**Work instructions**
Copy these lines unchanged, beginning at the line that contains "Task: Start an activity with gamepad button" and continuing through the end of the listing.

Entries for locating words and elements
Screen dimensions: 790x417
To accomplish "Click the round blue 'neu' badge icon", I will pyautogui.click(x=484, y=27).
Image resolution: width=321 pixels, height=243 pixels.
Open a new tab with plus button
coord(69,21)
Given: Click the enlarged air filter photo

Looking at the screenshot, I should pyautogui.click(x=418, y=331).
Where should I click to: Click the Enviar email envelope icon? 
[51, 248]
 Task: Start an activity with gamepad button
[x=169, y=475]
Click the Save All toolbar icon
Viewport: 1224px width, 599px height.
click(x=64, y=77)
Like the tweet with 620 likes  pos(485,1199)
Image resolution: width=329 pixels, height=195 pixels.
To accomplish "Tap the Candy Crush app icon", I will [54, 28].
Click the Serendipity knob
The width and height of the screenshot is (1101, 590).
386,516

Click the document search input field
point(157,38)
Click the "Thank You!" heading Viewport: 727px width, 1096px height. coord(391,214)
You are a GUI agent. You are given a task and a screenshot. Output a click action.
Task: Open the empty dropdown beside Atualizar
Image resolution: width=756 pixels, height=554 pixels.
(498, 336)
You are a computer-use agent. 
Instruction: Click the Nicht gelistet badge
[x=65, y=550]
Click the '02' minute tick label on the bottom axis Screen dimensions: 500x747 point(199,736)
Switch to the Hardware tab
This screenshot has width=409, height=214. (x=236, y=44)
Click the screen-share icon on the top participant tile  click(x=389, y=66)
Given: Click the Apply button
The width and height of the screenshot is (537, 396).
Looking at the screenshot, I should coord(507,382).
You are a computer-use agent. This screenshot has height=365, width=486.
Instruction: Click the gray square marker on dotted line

**Result for this exercise**
 Task: Start an activity with gamepad button
[x=169, y=475]
Click the Save All toolbar icon
Viewport: 1224px width, 599px height.
click(x=64, y=77)
Like the tweet with 620 likes  pos(485,1199)
Image resolution: width=329 pixels, height=195 pixels.
To accomplish "Tap the Candy Crush app icon", I will [54, 28].
Click the Serendipity knob
The width and height of the screenshot is (1101, 590).
386,516

Click the document search input field
point(157,38)
Click the "Thank You!" heading Viewport: 727px width, 1096px height. coord(391,214)
You are a GUI agent. You are given a task and a screenshot. Output a click action.
Task: Open the empty dropdown beside Atualizar
Image resolution: width=756 pixels, height=554 pixels.
(498, 336)
You are a computer-use agent. 
Instruction: Click the Nicht gelistet badge
[x=65, y=550]
Click the '02' minute tick label on the bottom axis Screen dimensions: 500x747 point(199,736)
Switch to the Hardware tab
This screenshot has width=409, height=214. (x=236, y=44)
Click the screen-share icon on the top participant tile  click(x=389, y=66)
Given: Click the Apply button
The width and height of the screenshot is (537, 396).
Looking at the screenshot, I should coord(507,382).
You are a computer-use agent. This screenshot has height=365, width=486.
Instruction: Click the gray square marker on dotted line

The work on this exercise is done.